Goal - Please copy the items below word for word, starting at the line containing "Click the image icon beside Photo" and continuing through the last of the items. Omit the pictures from your copy.

--- Raw records ---

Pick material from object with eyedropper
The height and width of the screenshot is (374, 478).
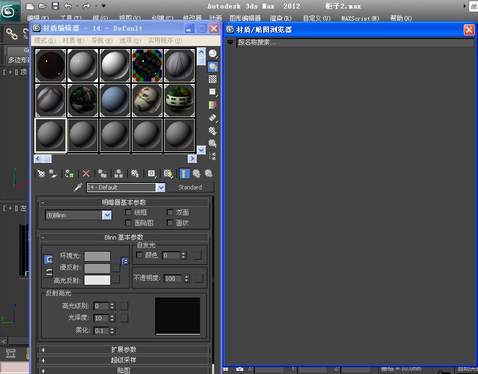(x=78, y=187)
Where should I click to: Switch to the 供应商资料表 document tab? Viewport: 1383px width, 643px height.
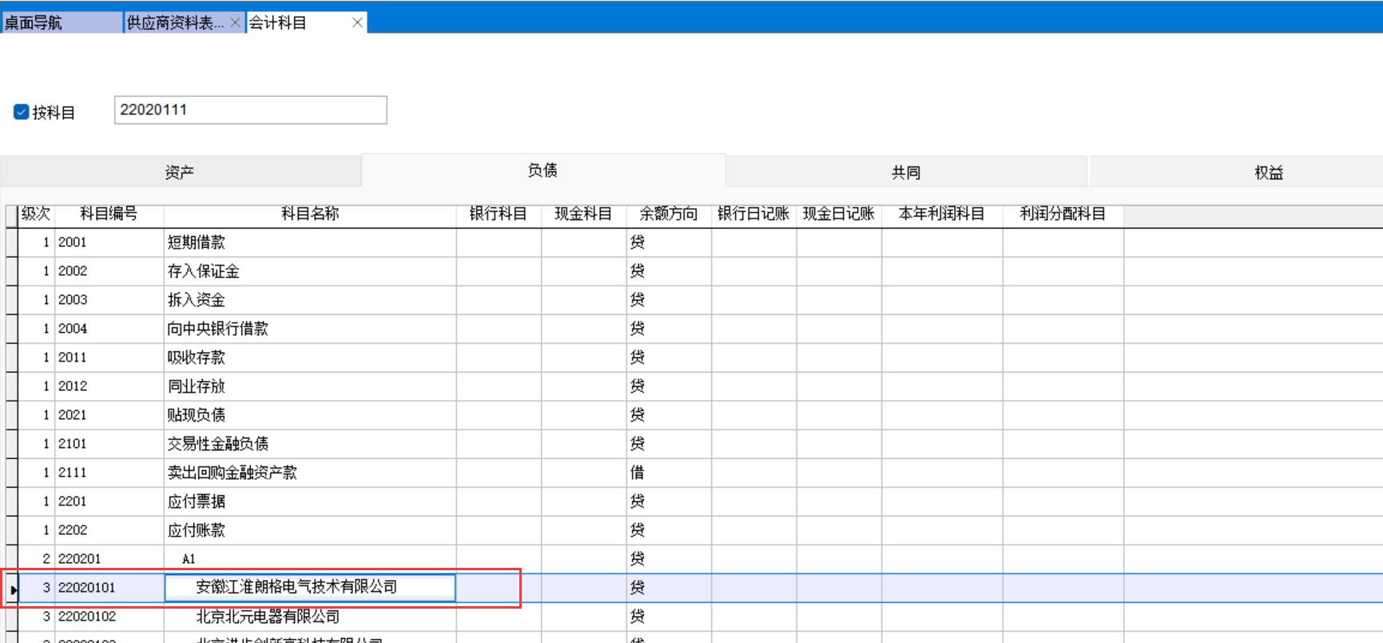(176, 22)

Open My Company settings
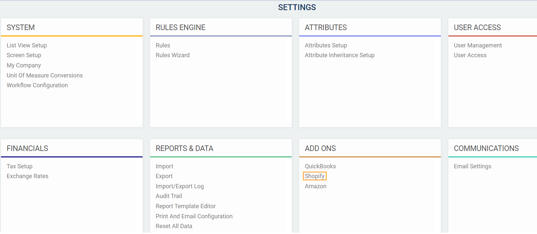[24, 65]
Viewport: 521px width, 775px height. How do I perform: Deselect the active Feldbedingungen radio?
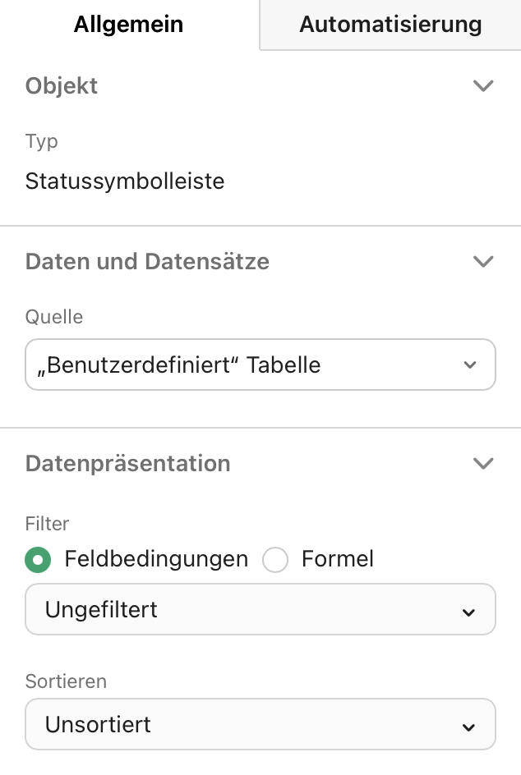pos(38,559)
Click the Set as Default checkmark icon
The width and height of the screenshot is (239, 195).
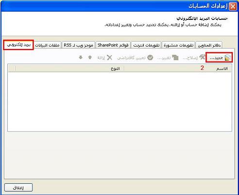tap(150, 57)
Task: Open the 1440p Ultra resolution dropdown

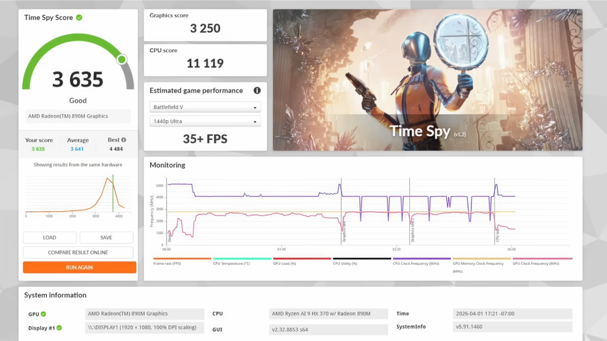Action: click(205, 121)
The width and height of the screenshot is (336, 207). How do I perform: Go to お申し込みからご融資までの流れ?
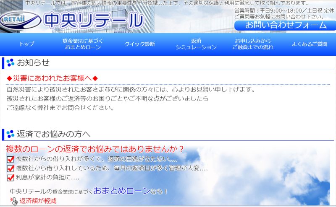[x=253, y=44]
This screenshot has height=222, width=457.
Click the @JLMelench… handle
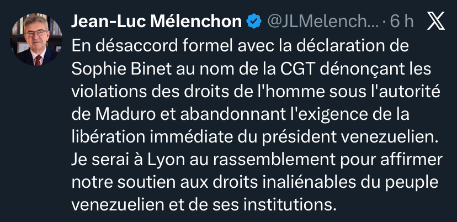click(322, 22)
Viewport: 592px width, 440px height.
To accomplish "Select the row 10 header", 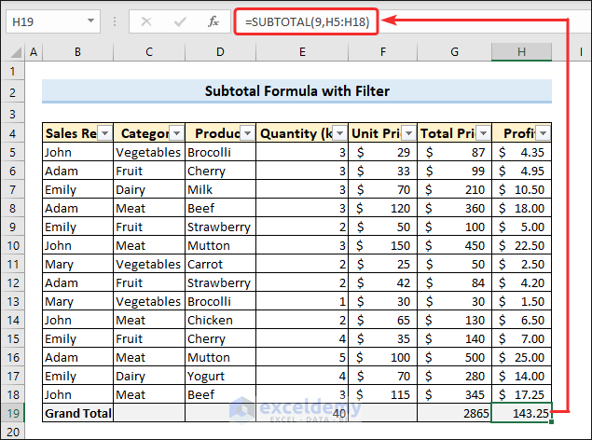I will tap(13, 245).
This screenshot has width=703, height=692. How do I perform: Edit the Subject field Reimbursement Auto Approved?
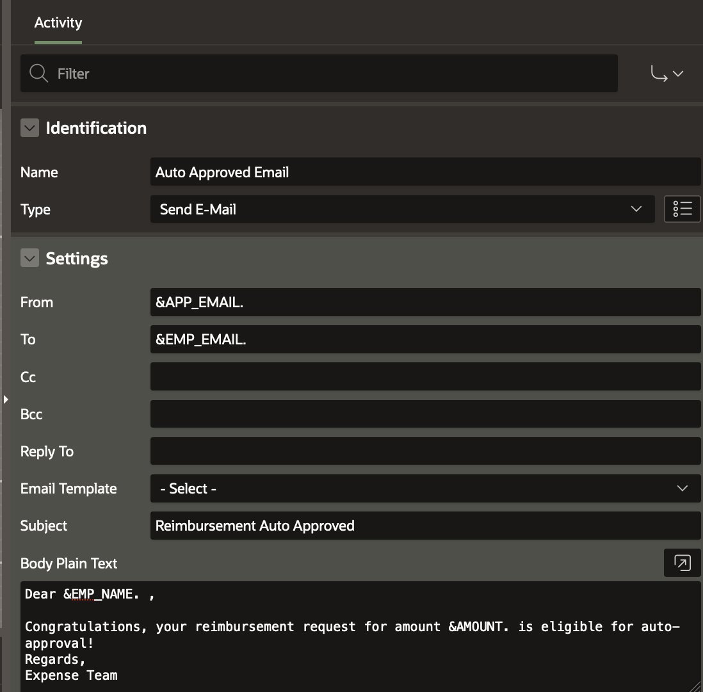click(425, 526)
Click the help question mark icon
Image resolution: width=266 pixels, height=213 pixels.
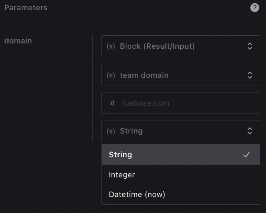(255, 8)
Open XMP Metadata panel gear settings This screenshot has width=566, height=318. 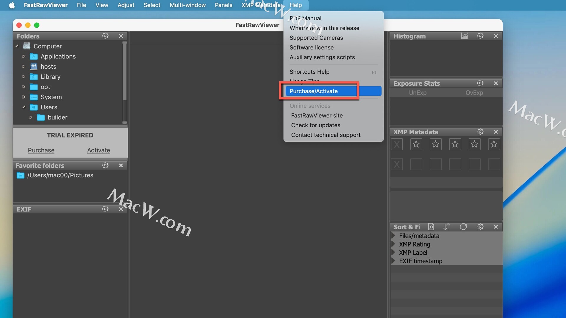[x=480, y=132]
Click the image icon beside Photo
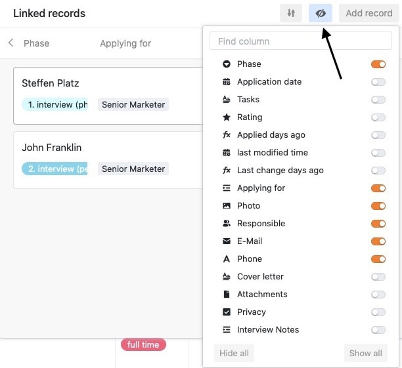This screenshot has height=368, width=402. (x=227, y=206)
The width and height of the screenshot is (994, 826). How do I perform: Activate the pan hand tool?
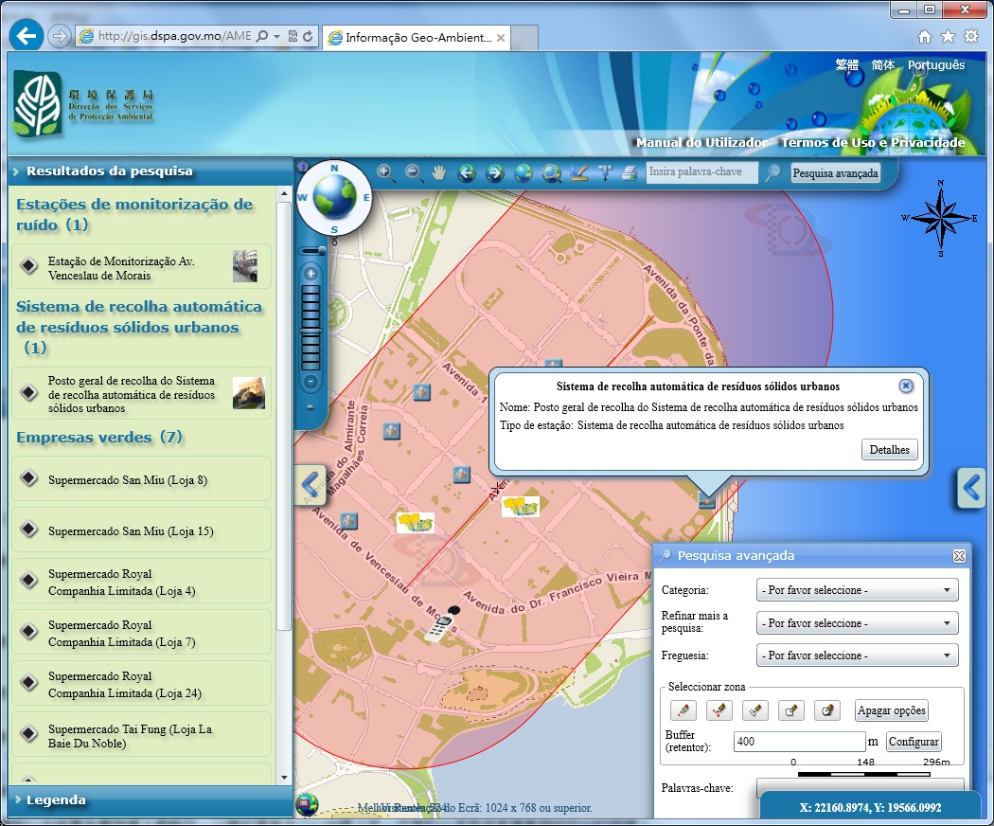[439, 172]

---

Answer to this exercise -
Click the image icon beside Photo
This screenshot has height=368, width=402. (x=227, y=206)
The width and height of the screenshot is (994, 826). How do I perform: Activate the pan hand tool?
[439, 172]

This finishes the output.